Took some mda last night had a great time but just woke up still high and still cant piss. Maybe I'm due for an acid day
I did very much much appreciate those specific characteristics of MDA I’ve mentioned. One- notable tactile enhancement. Like, not just what you touch, but your whole connection to the environment around you, spatially and energetically.

But then, my fave bit in ways, those fantastic 3D holographphic wavering Closed eye visuals I had with high dose MDA, like 4-600 and huge blunts of world’s best weed ever too I swear.

The whole, longer lasting, more stimulative aspect of MDA could probably be very suited to many real world situations, though there is that extra psychedellic tinge.

The only actual shame though really, the increased level of neurotoxicity from MDA above MDMA.

But wow, MDA was a trip itself.
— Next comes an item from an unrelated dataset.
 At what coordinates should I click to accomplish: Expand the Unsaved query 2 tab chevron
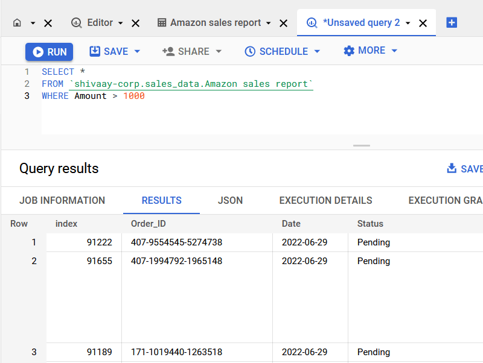[408, 22]
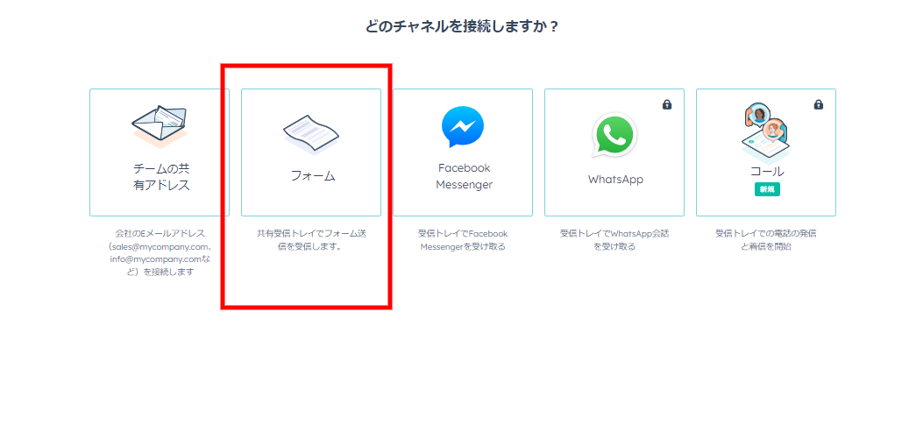Select the paper form icon

coord(311,134)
Young student, 20, May 2000 Swansea Uni, we got these sensational MDA “Limes”. Original snowball copies, lime though. The OG non scored dome shaped Snowballs were 200 mg MDA, those Limes felt right there too.

PONGING! I took just two one night at a club. Next morning, went to theme ride park with very straight uni housemates for a day in the adventure park.
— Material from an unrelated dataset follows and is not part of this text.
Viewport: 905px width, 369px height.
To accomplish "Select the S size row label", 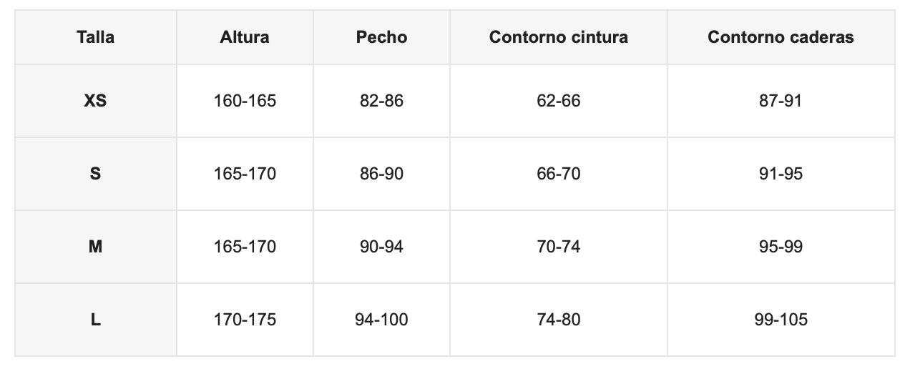I will 95,174.
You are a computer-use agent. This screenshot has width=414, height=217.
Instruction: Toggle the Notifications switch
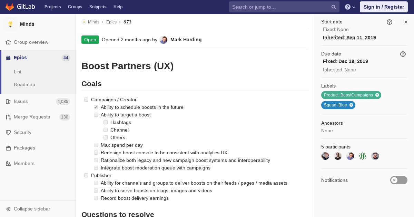399,180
Amazingly, I also had then, the bestestest real skunk of all time. I was nuts. “Oak field” amusement park.

Rides etc, littered with nice parents and kids.

There’s me, standing in plain open, blazing a huge pure reefer of the truly stinky proper skunk stuff, off my face on the likely 400 mg MDA and mind altering weed lol, STINKING.the theme park out lol.

One of my memorable true psychedellic experiences in life that day. I even raced go carts lol, cashed twice trying to overtake a poor guy called...Elvis! Lol.

Good day in the end.

Moral- MDA is a real trip, with that type of super buzzing real skunk.,great stuff.
 
The entire time I was outside playing with the fire I had no axe so I was burning unsplit not ideal firewood. Got over ambitious with a line of K while crawling around on the grass I came across the axe that had not been 15feet from me the entire morning
 
Well, if plugging all that means I'm bipolar I guess that's between me and my docs.

As for now it overpowered it all. Seriously. No sleeping for next few hours that's for sure
 
Take lsd under my life circumstances, you'd be in the mental hospital no doubt
 
Take lsd under my life circumstances, you'd be in the mental hospital no doubt
I do empathise bro, and I love how you are so open and c,ear with your feelings and thoughts.

I’m really trying not to take LSD myself currently. It’s not conducive to my needed state of calm, and every Microgram is like dropping a penny in the slot of awareness essentially.

And I can’t handle being so hyper conscious currently.

I often wonder just how much acid Syd Barrett did take in 1967 alone. I believe he may have been taking it daily, surely 600 ug minimum and above. I think that’s realistic and logical.

They pulled out the whole undiagnosed schizophrenia thing but I can’t buy that personally.

After my recent ocean drop in comparison, I storongly expect he simply took way too much LSD.

On my point again- tolerance! I don’t accept that we simply become immune to micrograms. Maybe it takes an active consciousness but again it’s like pennies in the slot.

Otherwise the man would not have gone so so so increasingly far out there with prolonged daily dosing.

I honestly believe after 25 years, I’m actually sensitised towards LSD. It really never fails to work and provoke me.